» Brief
Every entry must be duplicated precisely as written.

(Dataset entries)
_ _ _ _ _ _ _
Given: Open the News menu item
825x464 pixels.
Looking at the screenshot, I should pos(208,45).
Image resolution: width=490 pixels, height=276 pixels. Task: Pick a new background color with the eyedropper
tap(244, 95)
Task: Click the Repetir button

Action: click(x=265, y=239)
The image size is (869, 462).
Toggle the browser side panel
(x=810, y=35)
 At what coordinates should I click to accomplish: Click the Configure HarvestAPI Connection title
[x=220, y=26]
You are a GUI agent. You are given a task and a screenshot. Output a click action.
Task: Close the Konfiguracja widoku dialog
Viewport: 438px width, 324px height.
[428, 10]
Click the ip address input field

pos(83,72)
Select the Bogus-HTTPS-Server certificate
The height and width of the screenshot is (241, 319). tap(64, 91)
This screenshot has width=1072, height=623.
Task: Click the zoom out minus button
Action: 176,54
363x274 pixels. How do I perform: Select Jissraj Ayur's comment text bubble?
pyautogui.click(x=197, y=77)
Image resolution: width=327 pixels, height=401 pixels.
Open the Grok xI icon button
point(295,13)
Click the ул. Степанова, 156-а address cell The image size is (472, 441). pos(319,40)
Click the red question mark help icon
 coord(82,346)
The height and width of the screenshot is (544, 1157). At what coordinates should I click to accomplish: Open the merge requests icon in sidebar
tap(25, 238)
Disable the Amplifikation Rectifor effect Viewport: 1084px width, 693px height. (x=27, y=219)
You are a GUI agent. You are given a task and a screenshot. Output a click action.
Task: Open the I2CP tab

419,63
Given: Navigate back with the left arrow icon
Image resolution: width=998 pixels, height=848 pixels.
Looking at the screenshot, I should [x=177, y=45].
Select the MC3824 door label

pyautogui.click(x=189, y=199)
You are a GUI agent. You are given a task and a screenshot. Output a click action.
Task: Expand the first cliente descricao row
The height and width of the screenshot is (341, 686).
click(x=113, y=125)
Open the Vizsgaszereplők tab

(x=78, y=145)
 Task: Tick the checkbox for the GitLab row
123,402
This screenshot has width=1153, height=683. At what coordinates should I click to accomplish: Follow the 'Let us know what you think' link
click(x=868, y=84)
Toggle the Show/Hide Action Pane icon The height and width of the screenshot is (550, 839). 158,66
_ _ _ _ _ _ _
» Exercise result
Given: Open the News menu item
825x464 pixels.
Looking at the screenshot, I should pos(208,45).
Image resolution: width=490 pixels, height=276 pixels. Task: Pick a new background color with the eyedropper
tap(244, 95)
Task: Click the Repetir button

Action: click(x=265, y=239)
The image size is (869, 462).
Toggle the browser side panel
(x=810, y=35)
 At what coordinates should I click to accomplish: Click the Configure HarvestAPI Connection title
[x=220, y=26]
You are a GUI agent. You are given a task and a screenshot. Output a click action.
Task: Close the Konfiguracja widoku dialog
Viewport: 438px width, 324px height.
[428, 10]
Click the ip address input field

pos(83,72)
Select the Bogus-HTTPS-Server certificate
The height and width of the screenshot is (241, 319). tap(64, 91)
This screenshot has width=1072, height=623.
Task: Click the zoom out minus button
Action: 176,54
363x274 pixels. How do I perform: Select Jissraj Ayur's comment text bubble?
pyautogui.click(x=197, y=77)
Image resolution: width=327 pixels, height=401 pixels.
Open the Grok xI icon button
point(295,13)
Click the ул. Степанова, 156-а address cell The image size is (472, 441). pos(319,40)
Click the red question mark help icon
 coord(82,346)
The height and width of the screenshot is (544, 1157). At what coordinates should I click to accomplish: Open the merge requests icon in sidebar
tap(25, 238)
Disable the Amplifikation Rectifor effect Viewport: 1084px width, 693px height. (x=27, y=219)
You are a GUI agent. You are given a task and a screenshot. Output a click action.
Task: Open the I2CP tab

419,63
Given: Navigate back with the left arrow icon
Image resolution: width=998 pixels, height=848 pixels.
Looking at the screenshot, I should [x=177, y=45].
Select the MC3824 door label

pyautogui.click(x=189, y=199)
You are a GUI agent. You are given a task and a screenshot. Output a click action.
Task: Expand the first cliente descricao row
The height and width of the screenshot is (341, 686).
click(x=113, y=125)
Open the Vizsgaszereplők tab

(x=78, y=145)
 Task: Tick the checkbox for the GitLab row
123,402
This screenshot has width=1153, height=683. At what coordinates should I click to accomplish: Follow the 'Let us know what you think' link
click(x=868, y=84)
Toggle the Show/Hide Action Pane icon The height and width of the screenshot is (550, 839). 158,66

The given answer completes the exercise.